Alstomaphylines A–K, monoterpenoid bisindole alkaloids from Alstonia macrophylla with AChE inhibitory activity and cytotoxicity

Abstract

Eleven undescribed monoterpenoid bisindole alkaloids, alstomaphyines A−K (1−11), along with three known analogues were isolated from the leaves and stem bark of the Alstonia macrophylla. Compounds 1−3 were unprecedented dimerization alkaloids incorporating a macroline-type motif with an ajmaline-type motif via a C−C linkage.
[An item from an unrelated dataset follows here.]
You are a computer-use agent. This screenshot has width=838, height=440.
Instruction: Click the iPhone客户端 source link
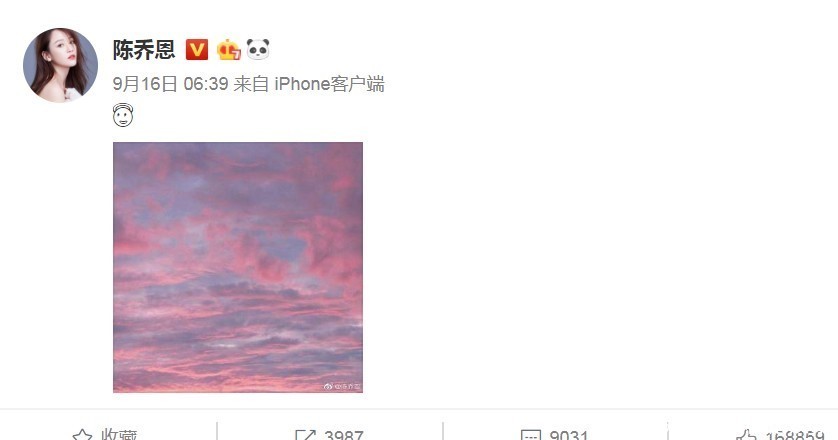(329, 84)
Their structures and absolute configurations were elucidated by extensive spectroscopic analysis, electronic circular dichroism (ECD) calculation, and CD exciton chirality method. Compounds 1−3 displayed potential inhibitory bioactivity against AChE with IC50 values of 4.44 ± 0.35, 3.59 ± 0.18, and 3.71 ± 0.23 μM, respectively. Enzyme kinetic study revealed compounds 1−3 as mixed competitive AChE inhibitors. Besides, compounds 8 and 12−14 exhibited better cytotoxicity against human cancer cell line HT-29 than cisplatin. Flow cytometry data revealed that compounds 8, 13, and 14 significantly induced the HT-29 cells arrest in G0/G1 phase in a concentration-dependent manner.